In the tracking procedure, once measurements are received, data association must be applied to determine the exact relationship between measurements and predicted objects. Several algorithms have been developed for data association, such as probabilistic data association (PDA) and joint probabilistic data association (JPDA) [11]. The PDA approach for multitarget tracking, presented by Kershaw and Evans [12], reduces the complexity associated with more sophisticated algorithms by focusing on a few most likely hypotheses.

Occlusion is considered an essential challenge in tracking moving objects. Consequently, a number of recent studies have used multiple views to handle occlusion [1319]. In [13], a recursive algorithm for stereo was developed. The scheme uses an extended Kalman filter to recursively estimate 3D motion and the depth of moving objects. In [14], a discrete relaxation approach for reducing the intrinsic combinatorial complexity was introduced. The algorithm uses prior knowledge from 2D tracking of each view to obtain real-time 3D tracking. Hu et al. [15] proposed a framework for tracking multiple people about uncalibrated occlusion reasoning. Khan and Shah [16] presented a tracking system based on the field of views (FOVs) of multiple cameras. Another 3D object tracking method that uses multiple views was presented in [17]. Ercan et al. [18] proposed a particle-based framework for single-object tracking with occlusions in a camera network. This approach requires prior knowledge of the environment and the FOV of each camera for estimating the likelihood of whether the object will be occluded from the view of a camera. Furthermore, they did not address the issue of data fusion. Multiple-view data fusion systems have been investigated in several studies [20, 21].

STATED EXERCISE
Could you continue the passage on data association and occlusion handling in multi-camera object tracking, picking up right after its final sentence?

DATA ENTRIES
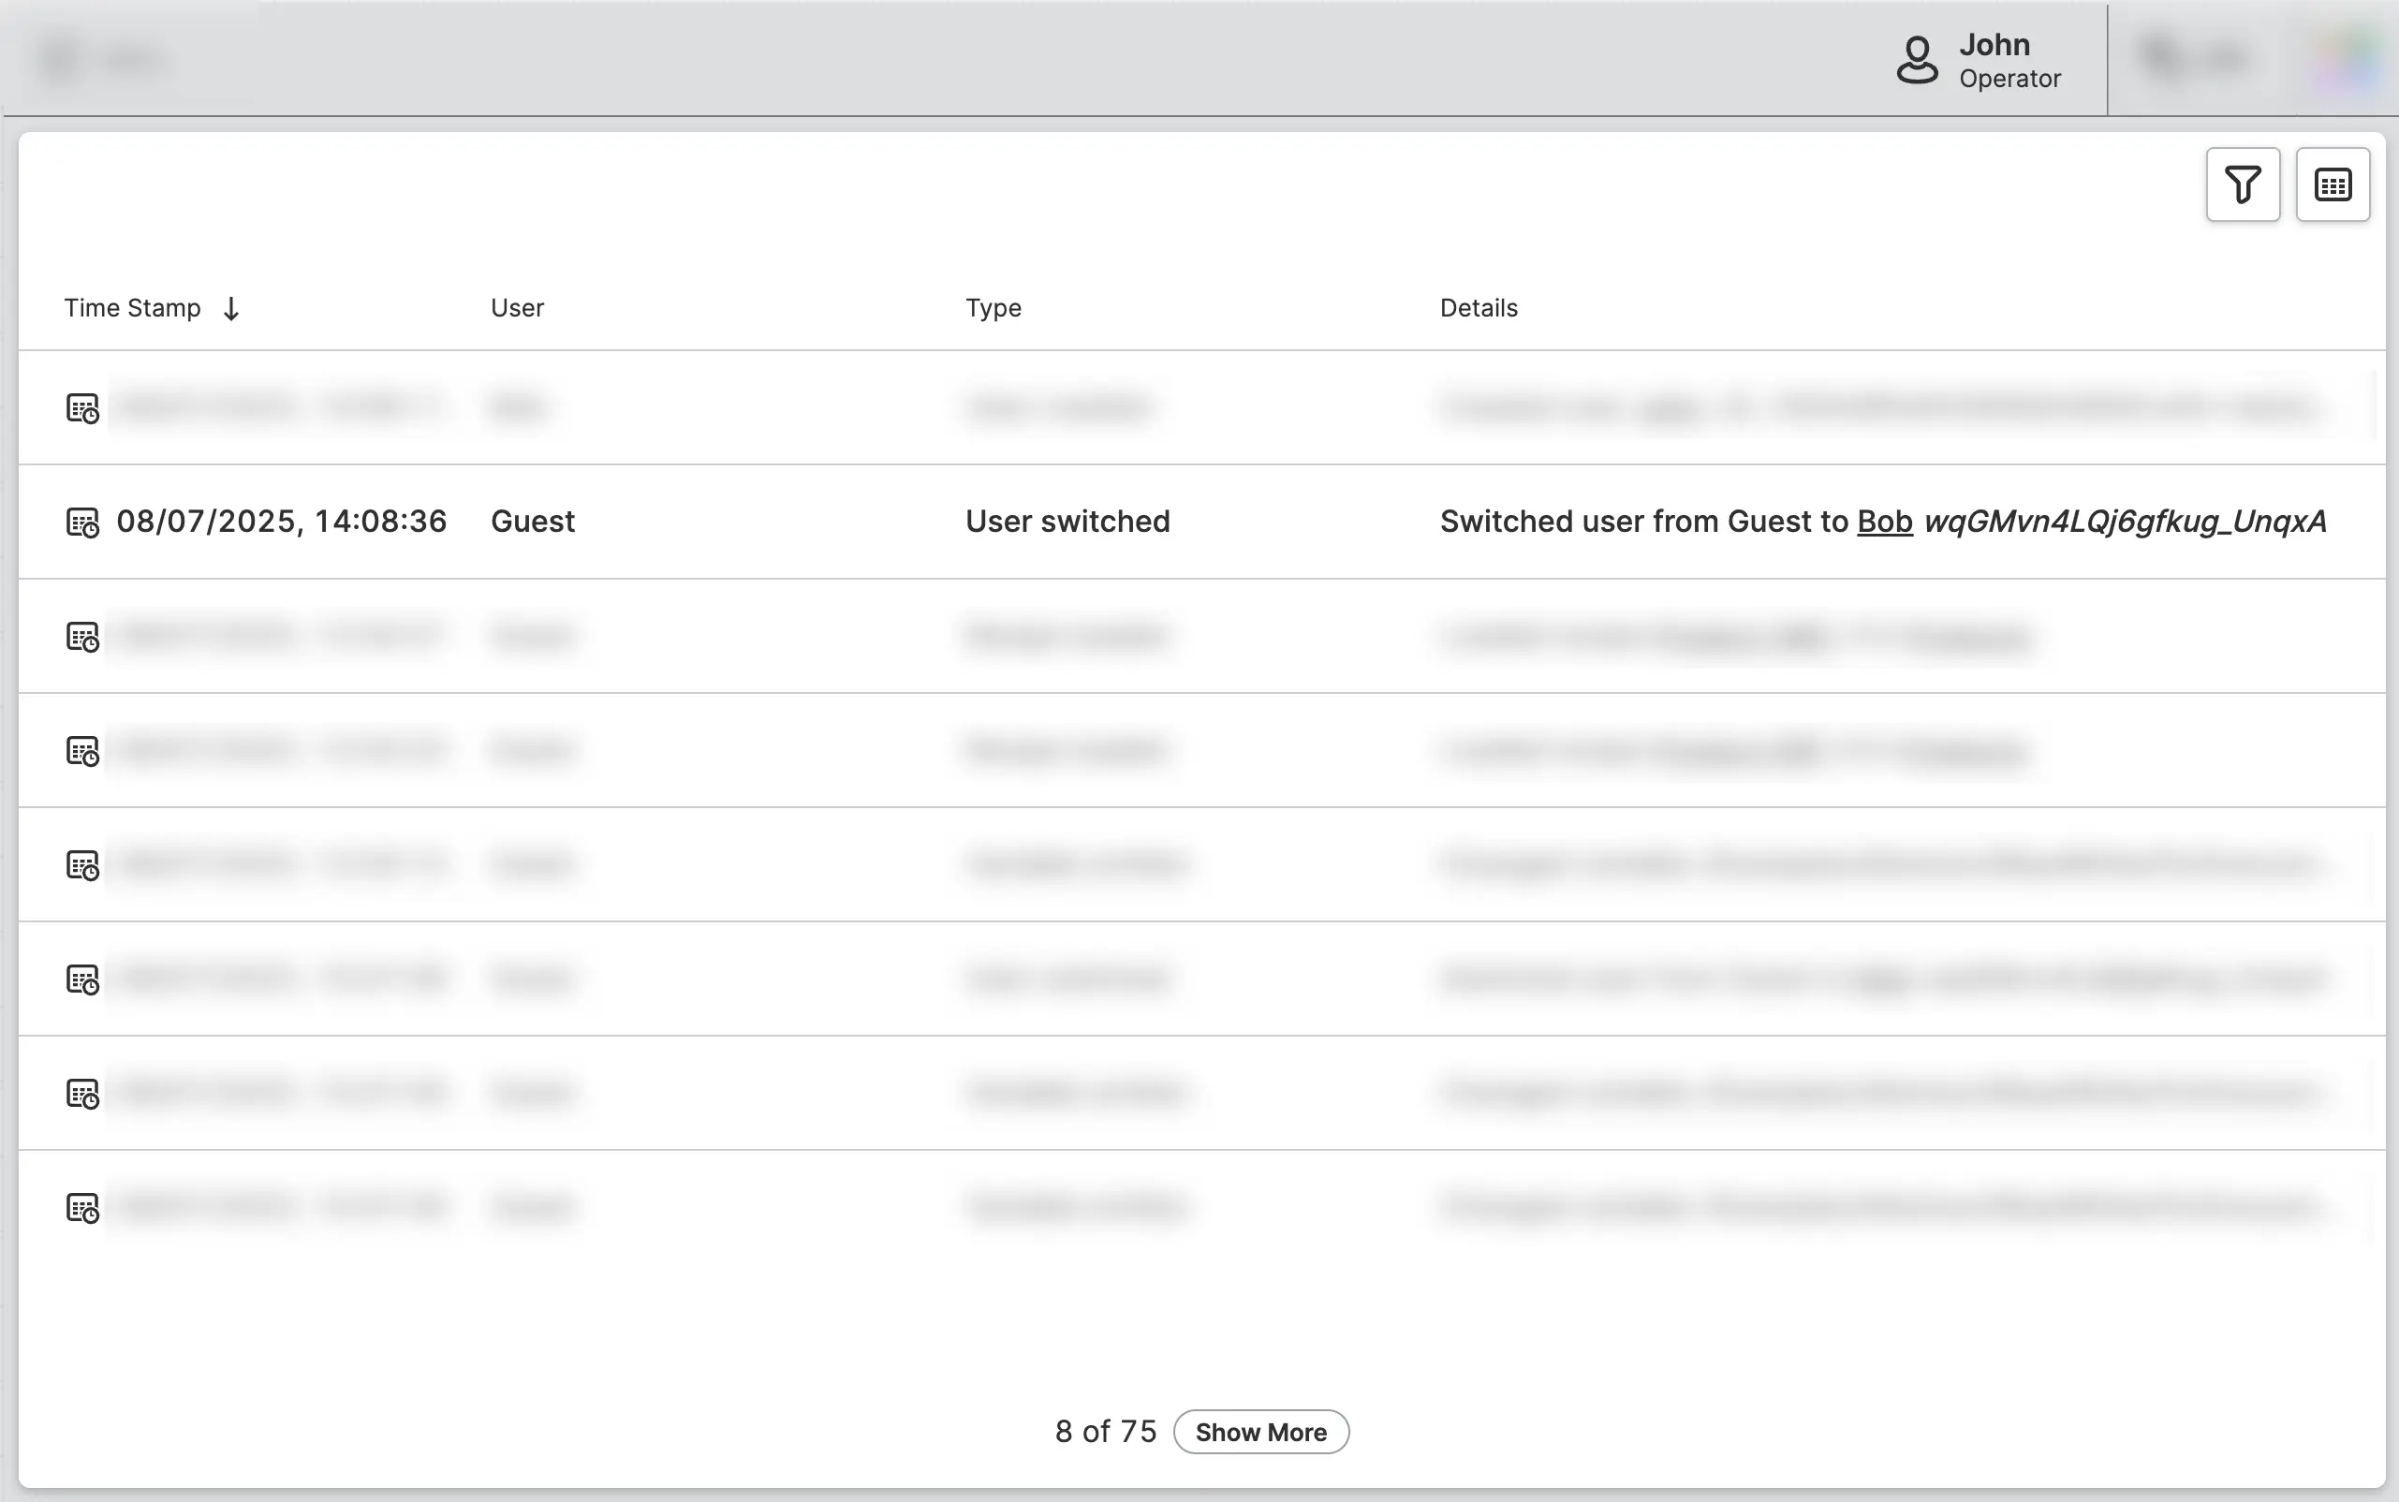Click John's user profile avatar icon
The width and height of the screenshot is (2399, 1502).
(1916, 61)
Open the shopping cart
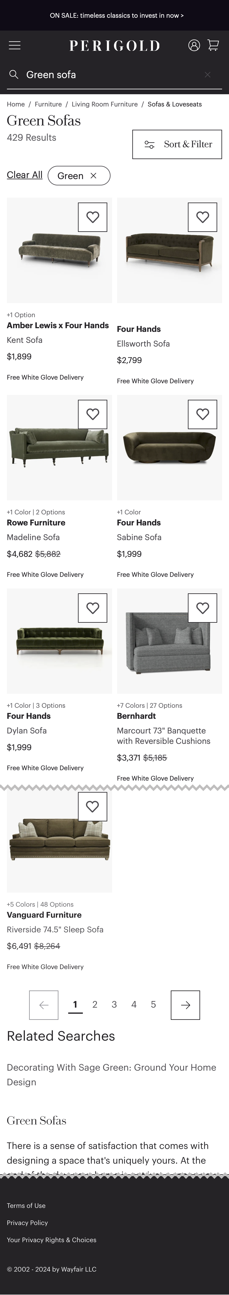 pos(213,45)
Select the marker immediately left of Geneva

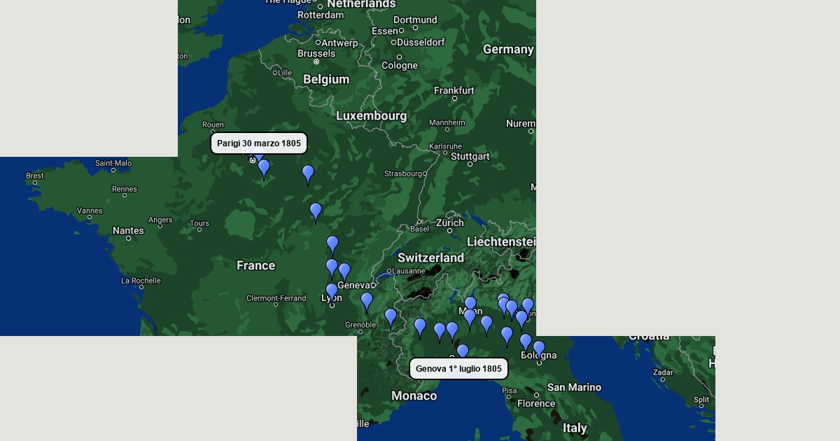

RESULT OF THE TASK
Several studies on hierarchical data fusion [2226] have also been conducted. Majji et al. [22] presented an algorithm using centralized hierarchical fusion. However, the system does not provide feedback to the local filters for modifying their estimate. As such, their approach cannot achieve truly local-global integration to obtain highly accurate estimate. Ajgl et al. [23] discussed various fusion approaches and showed that hierarchical fusion with Millman's formula has the best performance. Wang et al. [24] developed a two-stage hierarchical framework with partial feedback and applied it to compressed video. Local estimators consist of motion, color, and face detectors. However, the measurements of some local estimates in this scheme are not always available due to intracoded frame prediction. Strobel et al. [25] presented a joint audio-video object tracking method based on decentralized Kalman filters. The front end local estimation uses two Kalman filters, one to track objects based on video and the other to track objects based on audio. The results are then passed through two inverse Kalman filters to obtain measurements, which are applied to another Kalman filter for global fusion to obtain the final tracking result. Due to the use of both Kalman filtering and inverse Kalman filtering, the method is relatively time consuming. Furthermore, it is designed as an open-loop mechanism and thus mutual compensation between the global and local estimates cannot be achieved. Medeiros et al. [26] proposed a cluster-based Kalman filter algorithm for a wireless camera (sensor) network for object tracking. In their approach, sensors that detect the same object are grouped into a cluster and the information sensed from each individual sensor in the cluster is sent to the cluster head for aggregation by a Kalman filter. The Kalman filter is divided into blocks to improve the computation efficiency. An innovative protocol procedure between individual sensors and the cluster head was developed. However, how to improve the tracking efficiency through a local-global hierarchical fusion mechanism was not discussed.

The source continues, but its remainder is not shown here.